Al cabo de dos semanas, se le dio a mi esposo, que me había inundado con cartas llenas de afecto, permiso para visitarme por espacio de unas horas. Una semana después me dieron una tarjeta que me permitía vagar libremente por el jardín del hospital. Dos días más tarde, mi médico me concedió permiso para pasar todo un día fuera del manicomio con mi marido. Juntos cruzamos en auto las montañas hasta llegar a una fonda cercana, donde almorzamos sibarítica y descansadamente.
ALEGRE LIBERACION
Me pareció mucho más largo el tiempo, pero fue justamente al cabo de un mes de mi internamiento en el manicomio cuando se me permitió ir a pasar en mi casa un fin de semana. Cuando llegamos allí mi esposo y yo, sentí como si me encontrara en el cielo. Una y otra vez me acercaba a las ventanas para contemplar los bosques u observar los espumosos rápidos del río que corría más abajo de nuestra casa. Hice incluso la prueba de cocinar algo y arreglar un poco las habitaciones.
Al final de la quinta semana de mi estancia en el manicomio, mi esposo fue conmigo a ver a los médicos del cuerpo directivo. Después de hacerme unas cuantas preguntas, el siquiatra en jefe me dijo:
—Ha mejorado usted tan rápidamente, que es probable que en una semana más esté en condiciones de abandonarnos.
Mi marido y yo nos miramos llenos de júbilo.
Tras mi salida del manicomio, mi esposo y yo estuvimos año y medio haciendo visitas semestrales a una clínica local para enfermos mentales. En cada una de estas visitas me disminuyeron la dosis de la medicina que tomaba y finalmente me dijeron que no necesitaba ya medicación. Mientras tanto, reanudé poco a poco la vida activa que había llevado antes de que mi mundo perdiera el equilibrio.

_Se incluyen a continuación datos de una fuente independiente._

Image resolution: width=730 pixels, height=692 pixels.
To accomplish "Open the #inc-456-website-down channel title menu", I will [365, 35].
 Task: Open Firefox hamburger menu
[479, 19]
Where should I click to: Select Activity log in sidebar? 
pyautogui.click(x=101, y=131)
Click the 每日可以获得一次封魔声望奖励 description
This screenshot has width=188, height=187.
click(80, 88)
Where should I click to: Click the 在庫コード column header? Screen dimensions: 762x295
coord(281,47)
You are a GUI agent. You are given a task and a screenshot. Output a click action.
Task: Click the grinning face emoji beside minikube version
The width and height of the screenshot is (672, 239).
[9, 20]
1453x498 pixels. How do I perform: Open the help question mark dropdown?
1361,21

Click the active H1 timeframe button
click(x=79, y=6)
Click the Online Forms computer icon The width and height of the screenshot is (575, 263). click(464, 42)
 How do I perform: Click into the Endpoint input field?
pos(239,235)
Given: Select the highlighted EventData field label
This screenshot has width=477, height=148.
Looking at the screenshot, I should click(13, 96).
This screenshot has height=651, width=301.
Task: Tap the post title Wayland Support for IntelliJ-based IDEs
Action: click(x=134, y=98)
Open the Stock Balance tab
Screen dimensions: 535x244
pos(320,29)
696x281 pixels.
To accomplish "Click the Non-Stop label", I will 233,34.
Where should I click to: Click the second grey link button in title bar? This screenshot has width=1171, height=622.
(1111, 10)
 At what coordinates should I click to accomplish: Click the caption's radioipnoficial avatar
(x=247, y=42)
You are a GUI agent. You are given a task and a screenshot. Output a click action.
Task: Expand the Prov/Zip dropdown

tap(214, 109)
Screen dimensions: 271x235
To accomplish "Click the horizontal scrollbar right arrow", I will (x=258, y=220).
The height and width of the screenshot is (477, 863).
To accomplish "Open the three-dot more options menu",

Me doy cuenta de lo afortunada que fui, porque este tipo de enfermedad mental responde bien al tratamiento. Del total de personas que sufren sicosis regresiva (de seis a siete mujeres y uno o dos hombres por cada 100.000 personas), hoy más del 80 por ciento recuperan la salud completamente.
En la actualidad., libre de la angustia que me atormentó tanto tiempo, me siento llena de una nueva sensación de bienestar. Nuestro matrimonio florece de nuevo; nunca olvidaré la firme lealtad de mi esposo durante la terrible prueba que tuvo que pasar. Mi libro se ha publicado. Continúo escribiendo, haciendo de ama de casa y arreglando un poco el jardín. La destructiva impresión que sufrí ha intensificado mi apreciación del mundo que me rodea. Recordando mi extravío a través del mundo de pesadilla creado por mi perturbada mente, gozo como un tesoro cada instante en que soy dueña de mis propios pensamientos.